For the first question, your thought process and solution is exactly correct. In the problem of testing $H_0: \theta \leq \theta_0$ versus $H_1: \theta > \theta_0$, where $X_1, \dots, X_n \overset{i.i.d.}{\sim} n(\theta, \sigma^2)$ and $\sigma^2$ is known, we have $\Theta_0 = \{\theta: \theta \leq \theta_0\}$ and $\Theta = \{\theta: \theta \in \mathbb{R}\} = \mathbb{R}$. Since the null hypothesis is composite, we do need to use Definition 8.3.5 by explicitly writing out the supremum in order to evaluate the size of a particular test.

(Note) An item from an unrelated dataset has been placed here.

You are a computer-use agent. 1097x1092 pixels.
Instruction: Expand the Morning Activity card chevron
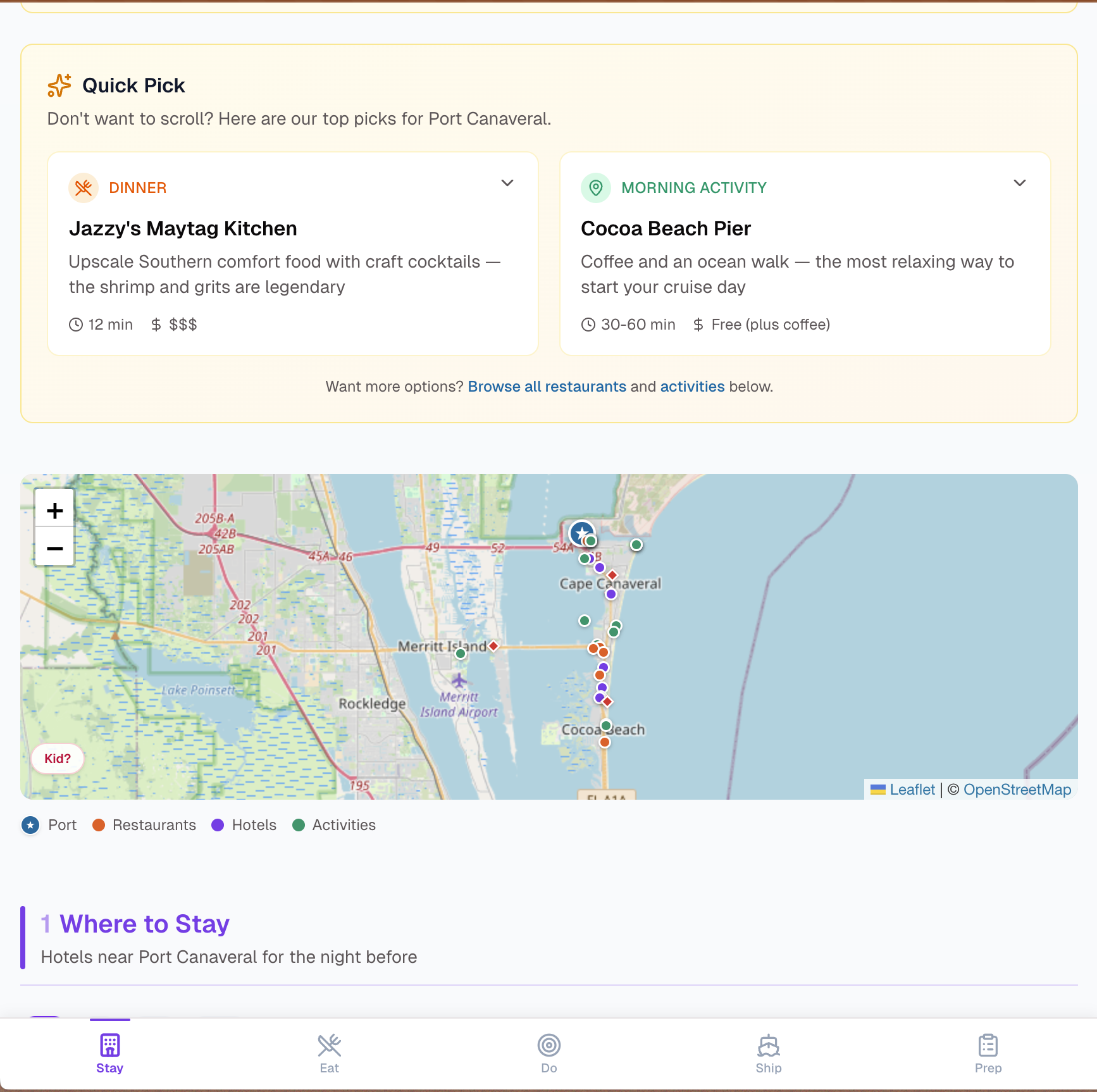(x=1019, y=183)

(Definition 8.3.5): For $0 \leq \alpha \leq 1$, a test with power function $\beta(\theta)$ is a size $\alpha$ test if $\text{sup}_{\theta \in \Theta_0} \beta(\theta) = \alpha$.

For the second question, the first step is to derive the LRT statistic, given by $$\lambda(\boldsymbol{x}) = \begin{cases} \dfrac{\text{sup}_{\Theta_0}L(\theta \mid \boldsymbol{x})}{\text{sup}_{\Theta}L(\theta \mid \boldsymbol{x})} = \dfrac{L(\theta_0 \mid \boldsymbol{x})}{L(\bar{x} \mid \boldsymbol{x})} = \cdots = \exp\left(-\dfrac{n(\bar{x}-\theta_0)^2}{2\sigma^2}\right) & \text{if } \bar{x} > \theta_0; \\ 1 & \text{if } \bar{x} \leq \theta_0. \end{cases}$$ The next step is to identify the fact that rejecting if $\lambda < c$ is equivalent to rejecting if $(\bar{x} - \theta_0) / (\sigma / \sqrt{n}) > c'$.

The last step, to be rigorous, is to find the proper constant $c'$ such that the LRT is a test of size $\alpha$. In this case, $c' = z_\alpha$, which completes the proof.

Remark: I guess the solution may have skipped some non-trivial steps for both questions, thus I strongly recommend you only use it as a guide when you get stuck, but not treat it with full mathematical rigor.